Smoking causes cancer. Alcohol doesn’t cause rape

What do you take from this sentence?

Smoking cigarettes will dramatically increase your risk of lung cancer.

That’s right. If you smoke, you are more likely to develop lung cancer. Hence, if you develop lung cancer and you smoke, you have directly contributed to your own illness.

Now read this:
Getting drunk when you go out puts you at a greater risk of danger (from sexual assault).
Semantically, the sentence is the same. If you get drunk when you go out, you are more likely to be sexually assaulted. Hence, if you are sexually assaulted while you are drunk, you have directly contributed to your own rape.

Now, I do not believe this for one minute. But it appeared, virtually word for word, on website Mamamia. And while its author, Mia Freedman, stressed that she was not ‘victim blaming’, by any reasonable analysis that is exactly what she is doing.

 

If you are implying a causal relationship, then you are implying responsibility.

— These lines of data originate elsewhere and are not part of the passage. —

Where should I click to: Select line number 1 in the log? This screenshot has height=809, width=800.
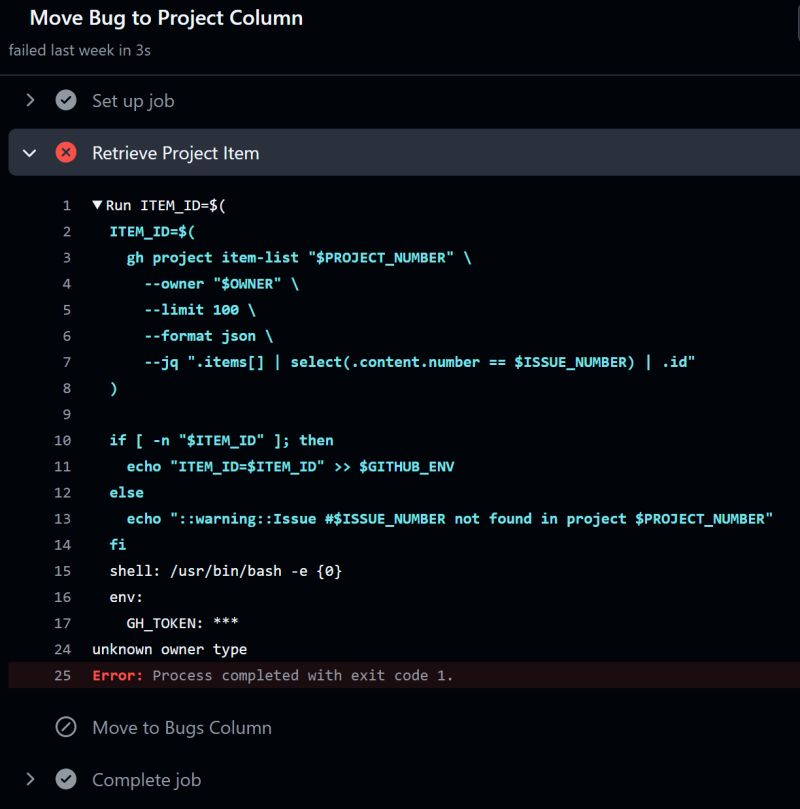point(67,205)
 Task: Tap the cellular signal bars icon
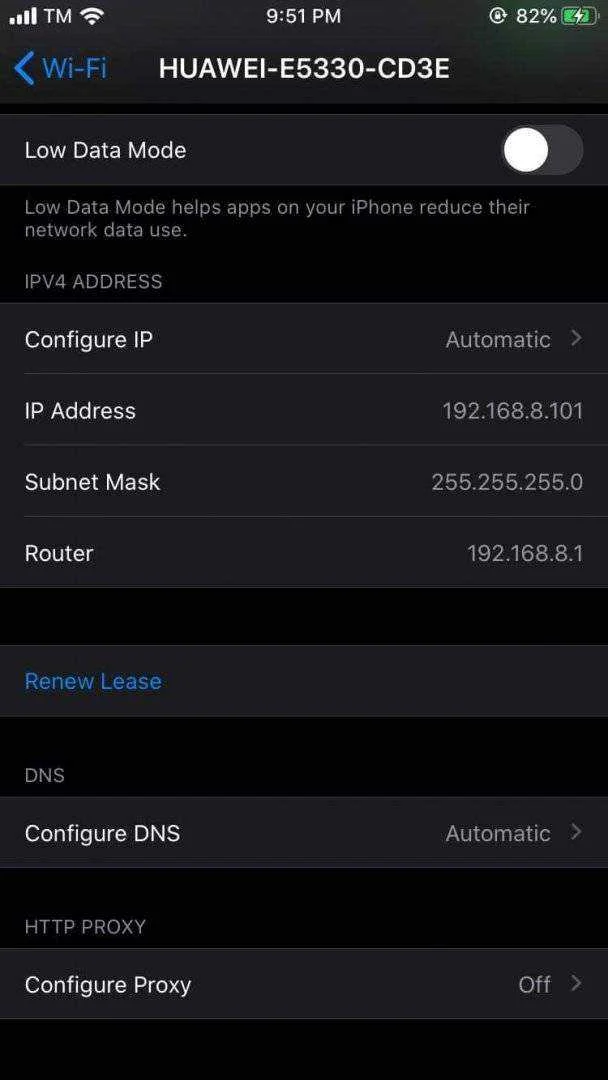[x=23, y=17]
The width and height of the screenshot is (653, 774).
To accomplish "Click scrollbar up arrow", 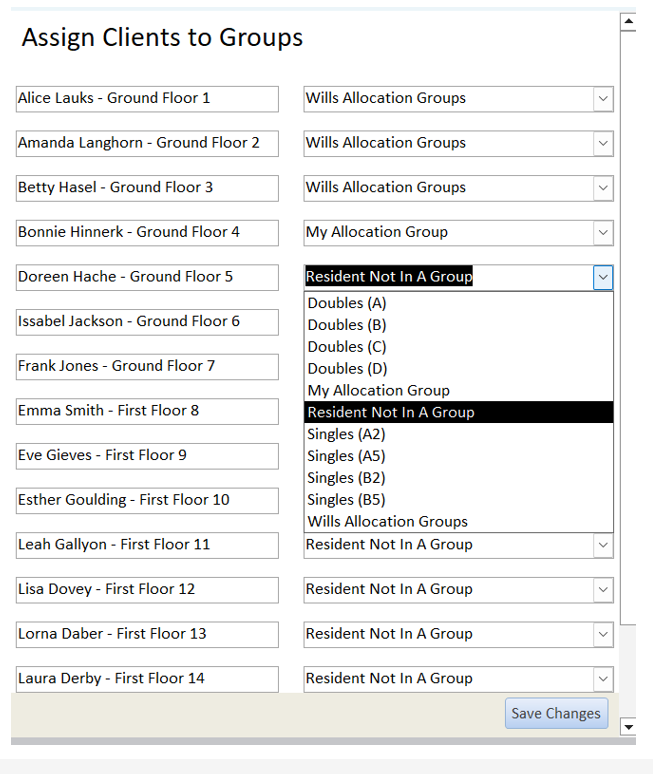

But a woman can never be responsible for her own rape. She is not responsible for being raped if she is drunk. She is not responsible for rape if she is sober. She is not responsible for rape if she kisses and fondles a man and then decides she wants to stop but he doesn’t.

Rape, by definition, is non-consensual. And if there is no consent, there is no causation. End of story.

Mia Freedman argued that her advice is simply common sense for women. But it is not. It is dangerous. Because when you start implying a causal link – any causal link – it leads down a very slippery slope to restrictions. One minute we are helpfully ‘advising’ women not to get drunk in public to keep safe, next thing we are encouraging them not to wear skimpy clothes. Or to go out alone. Or to go out in public at all.

But alcohol doesn’t cause rape. Clothing doesn’t cause rape. Rapists cause rape. Fullstop.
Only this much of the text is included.